Atsou et Etsé : deux « vrais » jumeaux pour une musique africaine déconcertante
Atsou et Etsé ont une quarantaine d’années. On les appelle « les Venaviwo », ce qui signifie
justement « les jumeaux » en langue Mina.
Ils sont nés et vivent près de Kpalimé, à une centaine de kilomètres au nord de Lomé, la
capitale du Togo. Leur village, Agou-Nyogbo, est installé dans un paysage luxuriant, au pied
du pic Agou : végétation foisonnante, cascades : on est très loin des clichés de l’Afrique aride.
Depuis toujours, ils vivent et travaillent ensemble. Dans toute la région, ils sont respectés en
tant que maçons compétents : malgré leur petite taille, ils manifestent autant de force que de
résistance.

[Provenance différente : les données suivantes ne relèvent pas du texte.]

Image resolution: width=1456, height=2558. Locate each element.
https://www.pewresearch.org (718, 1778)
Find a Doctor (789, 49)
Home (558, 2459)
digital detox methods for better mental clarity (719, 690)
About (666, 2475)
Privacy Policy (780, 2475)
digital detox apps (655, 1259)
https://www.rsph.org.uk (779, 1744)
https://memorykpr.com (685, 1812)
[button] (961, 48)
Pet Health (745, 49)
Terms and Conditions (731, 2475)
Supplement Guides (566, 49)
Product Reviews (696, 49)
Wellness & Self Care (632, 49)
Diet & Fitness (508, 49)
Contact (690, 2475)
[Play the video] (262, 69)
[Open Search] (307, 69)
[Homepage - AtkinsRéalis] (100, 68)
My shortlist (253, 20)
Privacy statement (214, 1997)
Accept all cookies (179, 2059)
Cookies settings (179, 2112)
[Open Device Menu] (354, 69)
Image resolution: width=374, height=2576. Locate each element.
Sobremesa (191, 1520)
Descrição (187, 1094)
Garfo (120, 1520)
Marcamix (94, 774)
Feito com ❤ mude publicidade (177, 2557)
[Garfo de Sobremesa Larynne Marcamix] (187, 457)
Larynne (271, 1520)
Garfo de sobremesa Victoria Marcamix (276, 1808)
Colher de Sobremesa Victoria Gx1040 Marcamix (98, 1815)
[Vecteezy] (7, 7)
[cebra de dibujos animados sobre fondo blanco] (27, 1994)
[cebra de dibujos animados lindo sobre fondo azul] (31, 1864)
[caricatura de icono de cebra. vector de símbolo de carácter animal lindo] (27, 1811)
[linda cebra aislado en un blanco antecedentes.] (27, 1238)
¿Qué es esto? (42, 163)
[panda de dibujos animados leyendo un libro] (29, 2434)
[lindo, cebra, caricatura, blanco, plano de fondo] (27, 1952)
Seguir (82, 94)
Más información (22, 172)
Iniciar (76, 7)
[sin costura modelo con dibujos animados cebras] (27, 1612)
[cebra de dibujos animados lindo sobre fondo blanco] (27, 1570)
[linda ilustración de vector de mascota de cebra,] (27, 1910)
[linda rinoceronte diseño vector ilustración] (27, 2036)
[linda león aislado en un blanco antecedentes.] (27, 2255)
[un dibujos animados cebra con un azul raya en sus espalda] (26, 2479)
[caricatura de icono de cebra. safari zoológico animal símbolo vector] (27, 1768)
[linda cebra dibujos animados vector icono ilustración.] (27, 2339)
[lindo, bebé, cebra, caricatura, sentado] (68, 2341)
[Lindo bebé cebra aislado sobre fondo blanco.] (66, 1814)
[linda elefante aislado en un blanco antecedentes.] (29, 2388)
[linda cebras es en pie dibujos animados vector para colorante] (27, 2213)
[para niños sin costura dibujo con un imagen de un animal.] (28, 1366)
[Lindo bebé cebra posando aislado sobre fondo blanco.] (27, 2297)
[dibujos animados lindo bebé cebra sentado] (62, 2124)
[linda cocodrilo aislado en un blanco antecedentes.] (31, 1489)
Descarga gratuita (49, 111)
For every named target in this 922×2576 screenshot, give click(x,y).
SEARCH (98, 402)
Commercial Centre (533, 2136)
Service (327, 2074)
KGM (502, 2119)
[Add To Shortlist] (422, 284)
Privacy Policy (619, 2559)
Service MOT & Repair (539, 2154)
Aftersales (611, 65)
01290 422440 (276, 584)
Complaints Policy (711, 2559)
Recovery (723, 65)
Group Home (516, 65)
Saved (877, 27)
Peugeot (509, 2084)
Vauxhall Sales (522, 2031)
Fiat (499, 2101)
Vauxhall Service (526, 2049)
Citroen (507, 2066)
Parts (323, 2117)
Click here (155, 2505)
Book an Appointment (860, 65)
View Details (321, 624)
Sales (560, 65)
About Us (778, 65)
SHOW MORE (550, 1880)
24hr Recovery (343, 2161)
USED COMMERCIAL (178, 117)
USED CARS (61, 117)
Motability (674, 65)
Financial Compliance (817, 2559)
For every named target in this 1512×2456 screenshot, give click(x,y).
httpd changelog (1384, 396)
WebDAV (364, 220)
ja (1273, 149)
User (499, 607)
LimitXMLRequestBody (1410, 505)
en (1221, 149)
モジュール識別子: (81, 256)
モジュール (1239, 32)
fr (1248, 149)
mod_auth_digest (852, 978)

C’est impressionnant de les voir porter sans fatigue des charges de béton plus
lourdes qu’eux… Ils ont été les maîtres d’œuvre des chantiers réalisés ces dernières années
dans l’enceinte de l’Hôpital Bethesda lors de camps internationaux de jeunes (construction
d’une déchetterie et d’un poulailler industriel).
Ce qui les caractérise et les rend célèbres, c’est le chant et la musique. Ils chantent sans cesse
ensemble, à deux voix ; Atsou et Etsé ont donc un entraînement faramineux pour accorder
leurs timbres et leurs rythmes. Quand ils ne chantent pas sur les chantiers ou pour des amis
lors de fêtes, ils chantent encore au culte le dimanche en duo ou dans la chorale dont ils sont
des piliers. Pour interpréter des chants traditionnels, pour créer des improvisations vocales ou
pour battre le tam-tam, ils manifestent une maîtrise tout-à-fait extraordinaire.
La première fois qu’on les entend, on est surpris parce que ça ne ressemble pas du tout à
l’idée qu’on se fait en général de la musique africaine. Rien d’exubérant ; la répétition
presque austère de motifs mélodiques obsédants, entrecoupés de silences déroutants… Et
pourtant il y a dans ce chant une jubilation, qui est celle de la louange.
A certains moments, même si l’on ne comprend rien au sens des paroles, on est saisi par les
sensations semblables à celles que peut dégager le chant traditionnel sarde par exemple, ou
tibétain, ou bulgare… L’impression d’un chant authentique qui vient de très loin et qui
résonne profondément. Cette musique touche une fibre de commune humanité : comme si
Atsou et Etsé parlaient directement à nos cœurs.
Souvent, on entend à leur sujet : «Ce sont vraiment des frères ! ». Cette remarque ne désigne
pas seulement leur proximité de jumeaux, mais leur proximité avec nous, une manière de
dire : « on les sent frères avec nous ! », parce que c’est ainsi que la musique franchit les
préjugés et toutes les frontières.
Ils ont enregistré un disque au Togo qui est totalement épuisé. On peut les entendre sur le
DVD « Le Togo nous portera » réalisé par des jeunes de la Riviera à l’occasion d’un camp-
chantier en 2011.
Ils n’ont jamais voyagé et leur tournée en Suisse cet automne est pour eux une expérience
complètement nouvelle qu’ils envisagent sereinement.